Cumpriu-se o disposto no art.º 417º n.º 2 do CPPenal e após os vistos realizou-se audiência.

Factos provados:
1 - O arguido é proprietário do estabelecimento de Café «T...», sito na Rua..., ..., ..., Vila Nova de Gaia.
2 - No dia 5 de Agosto de 1999, pelas 16h, no aludido estabelecimento, encontrava-se exposto, pronto a ser utilizada, uma máquina constituída por um expositor com a base em plástico, um globo em acrílico transparente na parte superior e um cartaz denominado «Internacional Bandeiras», contendo o expositor, dentro do aludido globo, uma grande quantidade de bolas de plástico em forma oval, e na parte inferior, uma ranhura para introdução de moedas.

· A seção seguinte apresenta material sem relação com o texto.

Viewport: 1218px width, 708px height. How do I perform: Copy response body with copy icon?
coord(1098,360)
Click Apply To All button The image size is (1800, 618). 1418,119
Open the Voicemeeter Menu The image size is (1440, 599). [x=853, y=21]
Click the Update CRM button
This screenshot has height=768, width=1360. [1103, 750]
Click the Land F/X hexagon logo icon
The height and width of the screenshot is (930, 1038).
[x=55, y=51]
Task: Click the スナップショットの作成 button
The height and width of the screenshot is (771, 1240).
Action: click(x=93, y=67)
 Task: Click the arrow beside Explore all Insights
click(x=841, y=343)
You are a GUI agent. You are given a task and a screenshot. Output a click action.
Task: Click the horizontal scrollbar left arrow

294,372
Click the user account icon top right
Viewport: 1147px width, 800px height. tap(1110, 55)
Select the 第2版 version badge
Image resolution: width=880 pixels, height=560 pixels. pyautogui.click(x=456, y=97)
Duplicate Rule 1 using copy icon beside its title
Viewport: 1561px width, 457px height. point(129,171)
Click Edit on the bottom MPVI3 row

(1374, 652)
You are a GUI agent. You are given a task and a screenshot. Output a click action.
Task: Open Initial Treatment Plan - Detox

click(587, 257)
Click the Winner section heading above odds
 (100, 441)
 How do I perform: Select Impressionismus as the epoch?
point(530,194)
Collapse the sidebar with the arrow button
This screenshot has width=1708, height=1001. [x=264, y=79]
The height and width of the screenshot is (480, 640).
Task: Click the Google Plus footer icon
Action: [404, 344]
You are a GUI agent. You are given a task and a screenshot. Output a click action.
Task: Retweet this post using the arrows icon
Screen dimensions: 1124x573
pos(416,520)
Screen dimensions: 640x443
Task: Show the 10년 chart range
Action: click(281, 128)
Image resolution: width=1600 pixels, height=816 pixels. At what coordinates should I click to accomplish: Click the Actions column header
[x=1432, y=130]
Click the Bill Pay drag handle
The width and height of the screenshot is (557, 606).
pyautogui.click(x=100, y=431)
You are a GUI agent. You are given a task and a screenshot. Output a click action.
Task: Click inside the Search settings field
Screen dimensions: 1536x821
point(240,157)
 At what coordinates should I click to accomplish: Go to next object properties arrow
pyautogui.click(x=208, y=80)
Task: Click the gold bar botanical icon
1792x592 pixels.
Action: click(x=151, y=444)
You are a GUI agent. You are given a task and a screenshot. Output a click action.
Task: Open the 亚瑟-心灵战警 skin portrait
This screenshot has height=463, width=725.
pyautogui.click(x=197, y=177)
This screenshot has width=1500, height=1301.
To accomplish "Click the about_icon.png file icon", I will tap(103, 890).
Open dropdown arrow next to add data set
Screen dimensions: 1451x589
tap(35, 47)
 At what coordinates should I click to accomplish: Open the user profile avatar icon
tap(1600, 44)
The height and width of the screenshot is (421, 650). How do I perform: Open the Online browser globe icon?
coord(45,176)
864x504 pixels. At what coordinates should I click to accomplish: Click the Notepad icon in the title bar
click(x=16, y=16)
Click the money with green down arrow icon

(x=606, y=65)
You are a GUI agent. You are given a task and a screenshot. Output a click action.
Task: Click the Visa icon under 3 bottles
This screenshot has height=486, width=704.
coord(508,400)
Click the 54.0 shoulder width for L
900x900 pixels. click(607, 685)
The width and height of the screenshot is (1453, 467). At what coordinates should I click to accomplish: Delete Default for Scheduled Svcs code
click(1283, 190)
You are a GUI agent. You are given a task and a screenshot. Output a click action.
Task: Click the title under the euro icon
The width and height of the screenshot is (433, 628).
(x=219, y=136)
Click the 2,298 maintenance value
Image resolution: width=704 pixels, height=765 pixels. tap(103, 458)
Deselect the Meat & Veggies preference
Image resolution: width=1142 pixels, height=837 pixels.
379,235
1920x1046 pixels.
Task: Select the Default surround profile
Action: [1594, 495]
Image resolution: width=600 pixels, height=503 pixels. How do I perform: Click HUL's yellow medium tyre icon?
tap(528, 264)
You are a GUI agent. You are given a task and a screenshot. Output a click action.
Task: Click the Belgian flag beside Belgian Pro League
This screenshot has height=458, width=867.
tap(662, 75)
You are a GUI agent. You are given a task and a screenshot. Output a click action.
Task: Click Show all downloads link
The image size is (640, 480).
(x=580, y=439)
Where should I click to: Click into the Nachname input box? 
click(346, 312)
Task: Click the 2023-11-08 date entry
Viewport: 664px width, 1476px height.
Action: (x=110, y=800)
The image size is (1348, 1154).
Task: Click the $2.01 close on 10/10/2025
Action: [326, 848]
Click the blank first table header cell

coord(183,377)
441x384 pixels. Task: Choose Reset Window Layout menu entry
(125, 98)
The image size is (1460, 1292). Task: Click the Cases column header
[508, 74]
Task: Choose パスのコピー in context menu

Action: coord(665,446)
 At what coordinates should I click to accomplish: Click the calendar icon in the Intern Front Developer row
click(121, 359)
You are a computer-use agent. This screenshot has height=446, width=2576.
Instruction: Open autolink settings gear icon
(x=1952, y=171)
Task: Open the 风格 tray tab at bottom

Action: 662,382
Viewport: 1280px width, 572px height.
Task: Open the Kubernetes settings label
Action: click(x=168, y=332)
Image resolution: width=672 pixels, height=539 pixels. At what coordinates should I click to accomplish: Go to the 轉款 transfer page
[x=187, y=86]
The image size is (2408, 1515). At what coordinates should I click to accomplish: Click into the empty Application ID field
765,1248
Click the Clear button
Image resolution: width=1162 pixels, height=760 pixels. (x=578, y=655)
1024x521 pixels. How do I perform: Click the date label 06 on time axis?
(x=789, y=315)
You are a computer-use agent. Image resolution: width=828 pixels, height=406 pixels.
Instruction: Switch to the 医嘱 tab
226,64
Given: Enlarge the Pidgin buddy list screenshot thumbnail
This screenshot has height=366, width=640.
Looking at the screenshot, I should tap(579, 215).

3 – Nesse dia e local foi apreendido o seguinte material: uma máquina electrónica denominada “Tiger”, um número indeterminado de tiras/fitas, denominadas «Pato D'oiro», duas caixas de papelão com um número indeterminado de senhas/rifas, um cartaz com a designação «Golo», um saco de plástico, contendo no seu interior um número indeterminado de senhas/rifas, um cartaz em cartolina com a designação «Girls», um saco de plástico, contendo no seu interior um número indeterminado de senhas/rifas, um cartaz em cartolina com a designação «Grande Golo», um saco de plástico, contendo no seu interior um número indeterminado de senhas/rifas, um cartaz em cartolina com a designação «Euro 97», 4 sacos de plástico, contendo no seu interior um número indeterminado de senhas/rifas, quatro cartazes em cartolina com a designação «Pombinha», um saco de plástico, contendo no seu interior um número indeterminado de senhas/rifas, um cartaz em cartolina com a designação «Relvado», 4 sacos de plástico, contendo no seu interior um número indeterminando de senhas/rifas, quatro cartazes com a designação «Bota fogo», 2 sacos de plástico, contendo no seu interior um número indeterminado de senhas/rifas, dois cartazes com a designação «Maracanã», 3 sacos de plástico, contendo no seu interior um número indeterminado de senhas/rifas, três cartazes com a designação «Cartosorte», 2 caixas de papelão, contendo no seu interior um número indeterminado de senhas/rifas, três cartazes com a designação «Grande Bola», 2 caixas de papelão, contendo no seu interior um número indeterminado de senhas/rifas, três cartazes com a designação «Champions League», 2 caixas de papelão com a designação «Fantastic Football», contendo no seu interior um número indeterminado de senhas/rifas, 2 caixas de papelão com a designação «Euro 2000», contendo um número indeterminado de rifas e um expositor de cartão.

Factos não provados:
a) O material referido em 2) desenvolvia um jogo de fortuna e azar, do modo descrito no relatório de exame pericial de fls. 40 a 42 que se dá por integralmente reproduzido.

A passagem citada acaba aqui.